• Case ref:
  • Date:
    November 2018
  • Body:
    East Lothian Health and Social Care Partnership
  • Sector(s):
    Health and Social Care
  • Subject:
    clinical treatment / diagnosis
  • Outcome:
    Not upheld, no recommendations


Mr C complained about the out-of-hours care provided to his mother (Mrs A) by the partnership. Mrs A was started on antibiotics for cellulitis (a bacterial infection of the skin and tissues beneath the skin) but the following day Mr C rang NHS 24 as he remained concerned about her symptoms. An out-of-hours doctor visited Mrs A at home to further assess her condition. A few hours after the home visit, Mr C rang NHS 24 again raising concerns about a deterioration in Mrs A's condition and an ambulance was arranged. Mrs A was admitted to intensive care with sepsis. Mr C complained that the out-of-hours doctor failed to recognise the potential seriousness of Mrs A's symptoms and failed to arrange hospital admission.
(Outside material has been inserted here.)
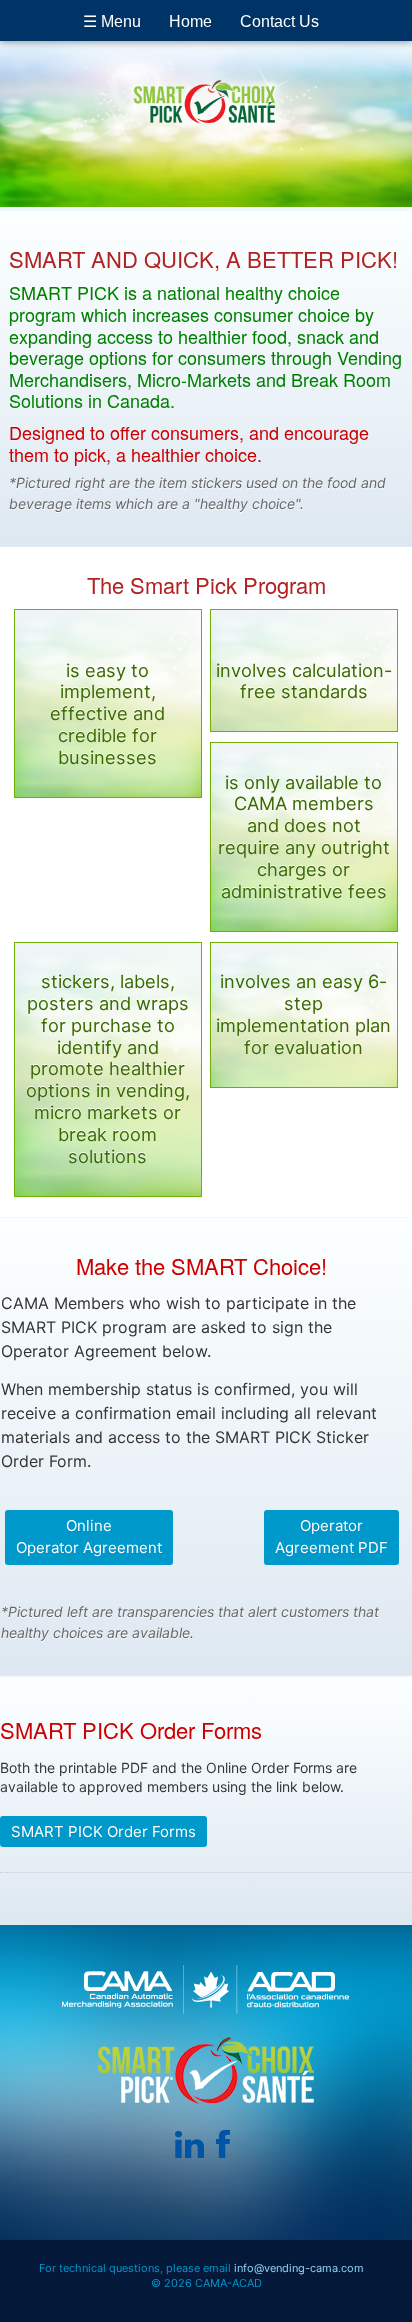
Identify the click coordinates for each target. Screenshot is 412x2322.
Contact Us (279, 21)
We took independent medical advice from a general practitioner. We found that the doctor carried out an appropriate examination and assessed Mrs A as being clinically stable. We were satisfied that the doctor took reasonable account of the family's concerns. We found that the doctor did not overlook any significant signs or symptoms, and noted in particular that Mrs A's presenting symptoms did not meet the high-risk criteria for urgent emergency care. We also noted that the doctor provided appropriate advice to attend A&E if Mrs A's condition worsened. We considered that the out-of-hours care provided by the partnership was reasonable and did not uphold Mr C's complaint.